# EXCERPT PROVIDED
As my knowledge of microbiology deepened, I became more adept at teasing out the commercial hype and fearmongering in the news. Flesh-eating bacteria, for example, are rare; they’re not the microbes to worry about even though an infection by them is truly horrific. The ones to worry about are antibiotic-resistant microbes, which experts estimate will kill 10 million people every year by 2050 unless we find some new medicines. Probiotics, live bacteria and fungi that increase the population of particular species in your gut, work if you suffer from certain kinds of diarrhea, but beyond that, meh. And prebiotics are just bacteria (and fungi) food, mainly fiber that feeds those microbes that produce healthful benefits. An apple is a prebiotic.
 
I came to understand that everything that lives has a microbiome, multiple microbiomes, in fact. There are microbiomes all over plants, microbiomes of the seed and the fruit and the leaves, and microbiomes all over us, in our noses and our ears (one fellow, after dealing with a persistent bacterial infection in one ear, finally had the bright idea to transfer some wax from his healthy ear to his infected ear, and within days his infection disappeared), in our belly buttons, on our hands, in our mouths, between our toes, under our arms, in our genitals—everywhere.
 
Microbes even define family. Each of us travels through life in a unique cloud of microscopic debris that we shed from our skin and hair and breath and clothes and farts, an aura composed of a million microscopic particles. Depending on how much time and what degree of contact a person has, two or more people’s airborne microbial clouds may homogenize. Couples share
more microbes than roommates, and families with young children share the most of all.
 
As I was nearing the end of this book, I met an artist named Andrew Cziraki, who explores social issues using science to construct art forms. I’d heard about a piece he was working on called The Holy Water Project. Part of the project included collecting samples of water from holy water fonts, the basins of blessed water often placed inside the entrance of Catholic churches, into which parishioners dunk their fingers before making the sign of the cross. He conducted DNA analyses of each sample in order to determine what organisms were present. He was on the lookout for something that would illuminate the relationship between the community and the church through an analysis of the water. He found bacteria and yeast, and human DNA, but also DNA that correlated with the locations of the New York City churches: carp DNA in the Chinatown church, parasites like roundworms and tapeworms in the church near Pennsylvania Station, “which kind of made sense because there are a lot of homeless people sleeping there,” he said.

# EXTRACTED ENTRIES
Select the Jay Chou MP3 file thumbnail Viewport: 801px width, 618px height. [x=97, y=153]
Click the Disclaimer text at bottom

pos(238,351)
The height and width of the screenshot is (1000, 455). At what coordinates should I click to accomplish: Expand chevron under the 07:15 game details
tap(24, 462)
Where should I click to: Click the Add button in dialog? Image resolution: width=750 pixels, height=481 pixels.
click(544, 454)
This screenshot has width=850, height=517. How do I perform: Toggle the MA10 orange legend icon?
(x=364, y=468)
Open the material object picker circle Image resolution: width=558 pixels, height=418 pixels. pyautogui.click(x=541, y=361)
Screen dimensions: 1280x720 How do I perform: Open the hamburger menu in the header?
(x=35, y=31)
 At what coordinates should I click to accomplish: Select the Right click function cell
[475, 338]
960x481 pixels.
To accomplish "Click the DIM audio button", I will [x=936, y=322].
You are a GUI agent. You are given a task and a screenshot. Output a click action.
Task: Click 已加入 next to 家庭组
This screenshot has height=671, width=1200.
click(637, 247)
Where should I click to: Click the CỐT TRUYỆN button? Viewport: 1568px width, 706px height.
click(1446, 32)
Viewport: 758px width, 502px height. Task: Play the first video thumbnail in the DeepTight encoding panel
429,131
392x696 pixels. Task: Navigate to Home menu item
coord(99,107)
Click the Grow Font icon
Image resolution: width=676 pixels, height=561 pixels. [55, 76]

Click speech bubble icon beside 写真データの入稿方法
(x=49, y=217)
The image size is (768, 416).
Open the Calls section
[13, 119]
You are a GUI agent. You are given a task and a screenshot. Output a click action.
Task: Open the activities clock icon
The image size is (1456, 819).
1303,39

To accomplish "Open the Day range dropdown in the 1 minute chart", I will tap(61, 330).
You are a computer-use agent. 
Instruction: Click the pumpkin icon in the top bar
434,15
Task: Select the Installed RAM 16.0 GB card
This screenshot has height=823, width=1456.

# YOUR GOAL
Continue the passage about microbiomes from its last sentence.

# EXPECTED ANSWER
 
Andrew is interested in this because holy water is where people drop off and pick up microbes. The metaphor of the church, that religion binds the community, is literal here. “The community shares itself in this font of microbes,” he said. The font is a symbol of sacrament, of purification, “and yet,” said Andrew, “what it really does is transmit. I learned it doesn’t matter who or what
you are. We are all connected.”
 
All along I’d been sensing it: microbes are bridge organisms that connect the living and nonliving, the soil and plants, the plants and people, and people with each other. But now, I understand. We are all connected to everything by microbial life. We hardly perceive the connections, but we are living them, every day.
 
Microbia tracks my year studying biology—what I learned and what it was like learning it. College life today differs from when I was young. A lot has changed. The science is new, the technology is new, and the pressures and stresses are on a level I don’t recall. But much is the same. Students still get morally outraged, they still protest, they still have wickedly funny senses of humor. And everyone is still looking for love, or at least that age-old exchange of microbes we call sex.
 
When I first registered for classes, I was frustrated to discover I couldn’t take courses in microbiology without studying biology and chemistry first. I didn’t want to wait a few years before I could dig into what most interested me, so I augmented my biology classes with a pretty vigorous schedule of off-campus reading, interviews, seminars, and lectures. The science I report on comes from all those sources.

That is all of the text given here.